Dataset records start

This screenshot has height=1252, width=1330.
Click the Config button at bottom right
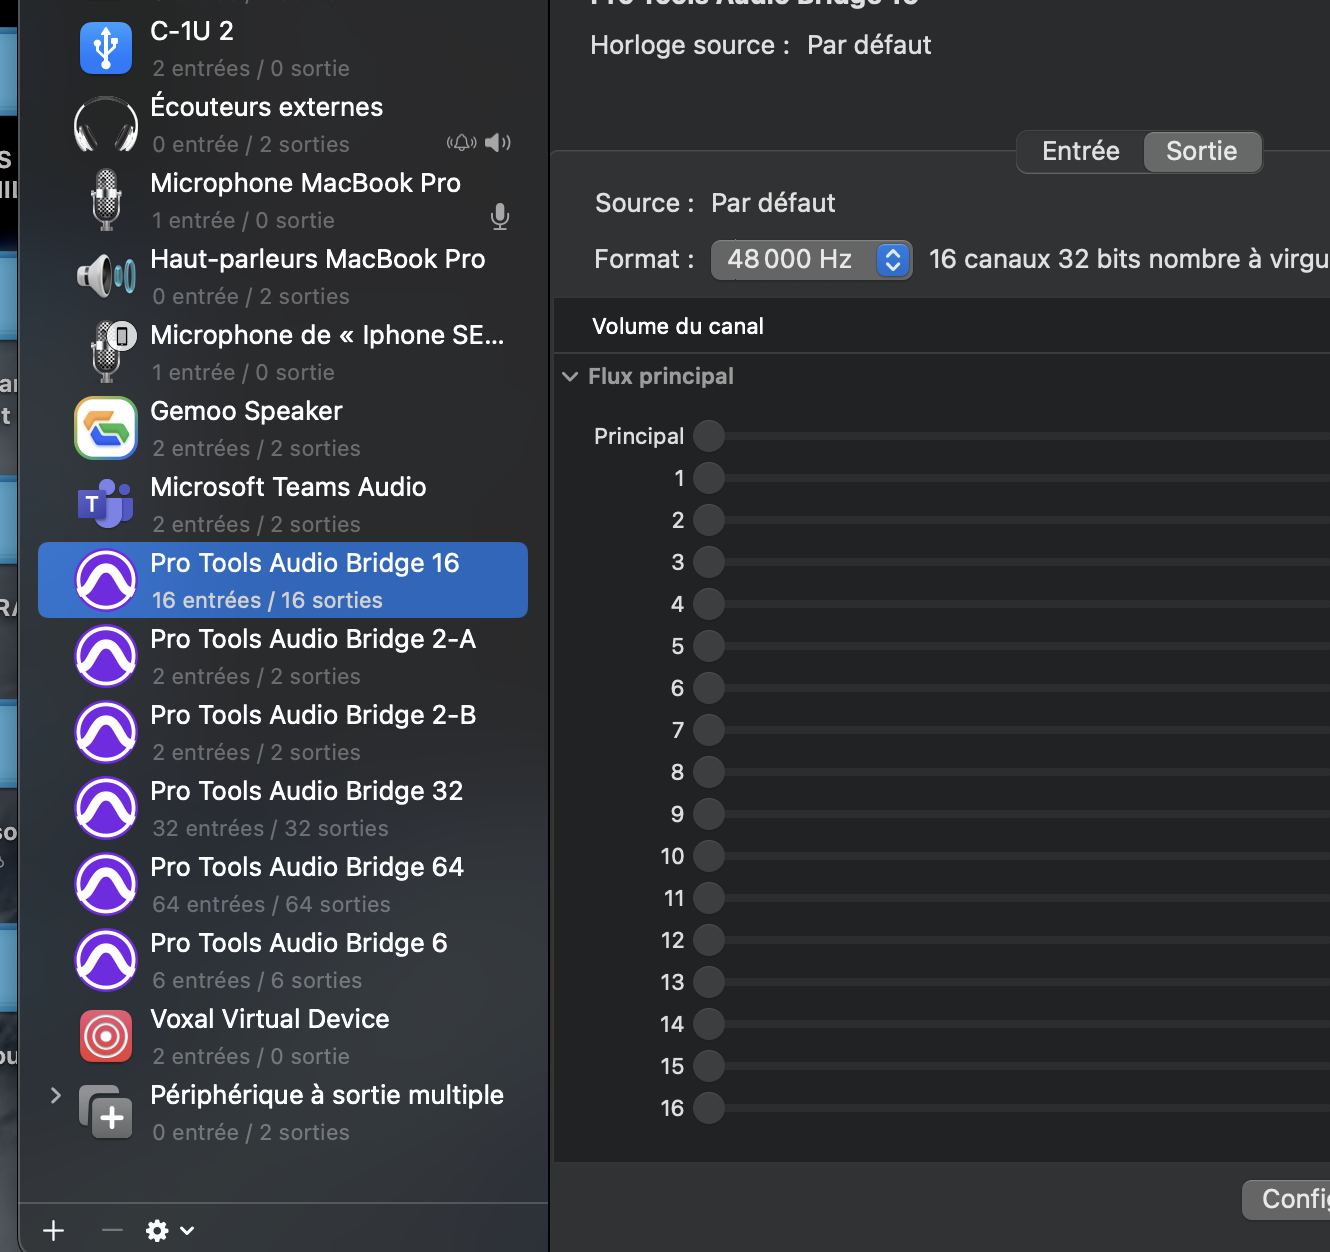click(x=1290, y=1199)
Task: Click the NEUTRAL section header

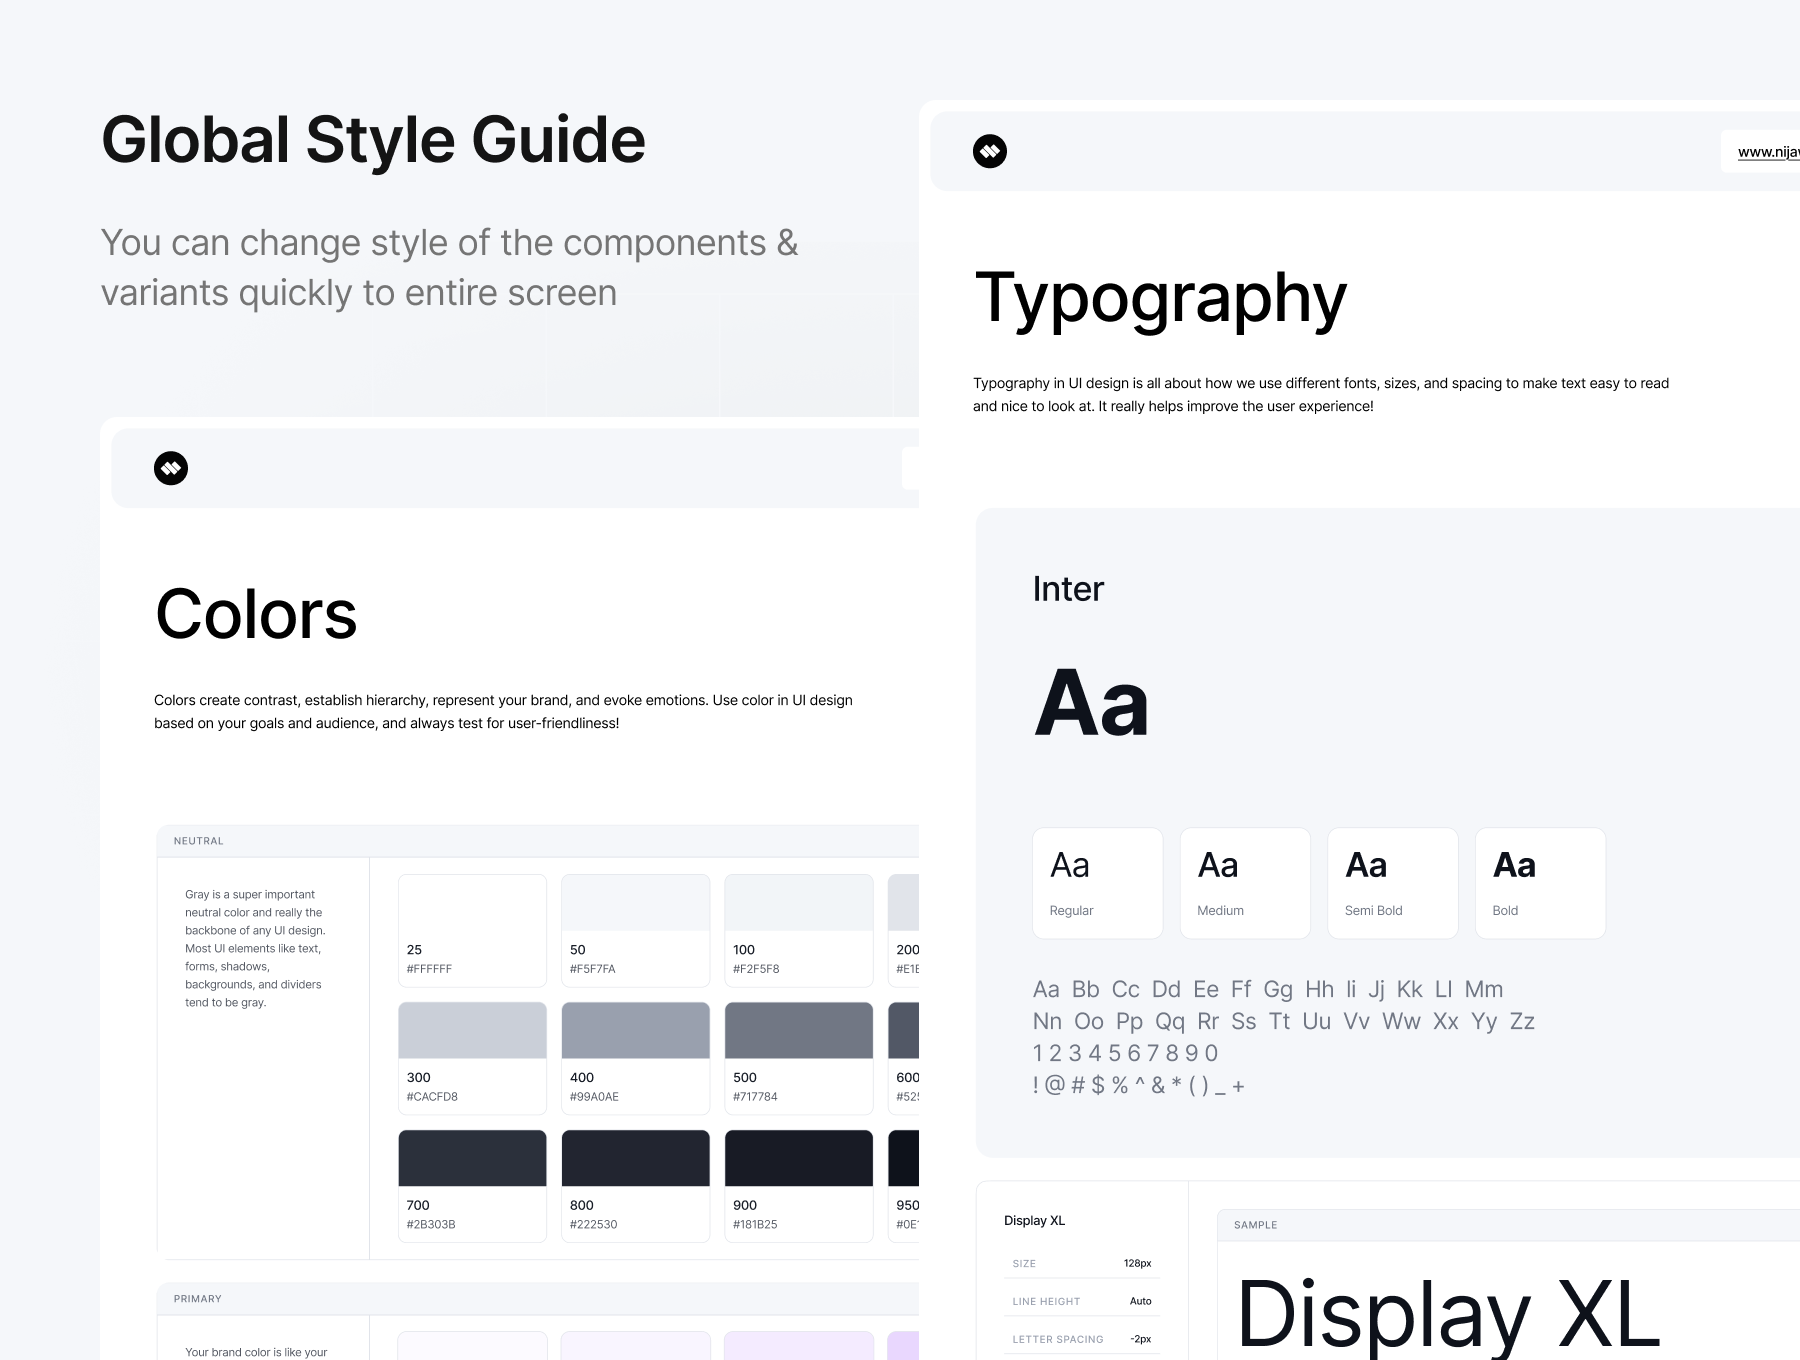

Dataset records end
Dataset records start

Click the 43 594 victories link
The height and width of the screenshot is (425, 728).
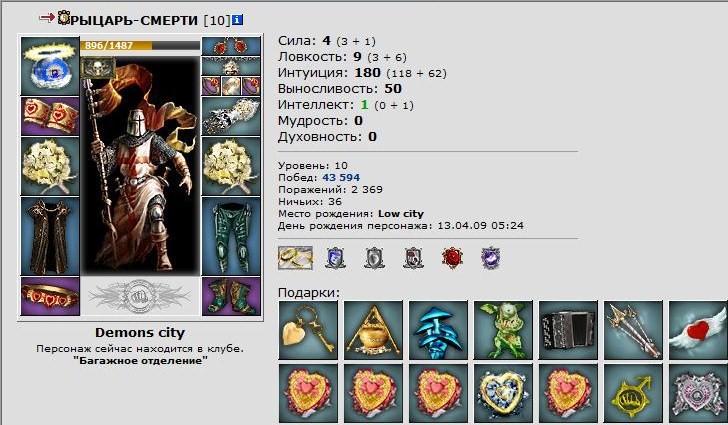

Dataset records end

Given request:
Rewrite the rows from the line containing "Click the 43 594 victories link" through the line containing "The height and", with "link" replaced by "hyperlink" and everything else left unchanged.

Answer to the problem:
Click the 43 594 victories hyperlink
The height and width of the screenshot is (425, 728).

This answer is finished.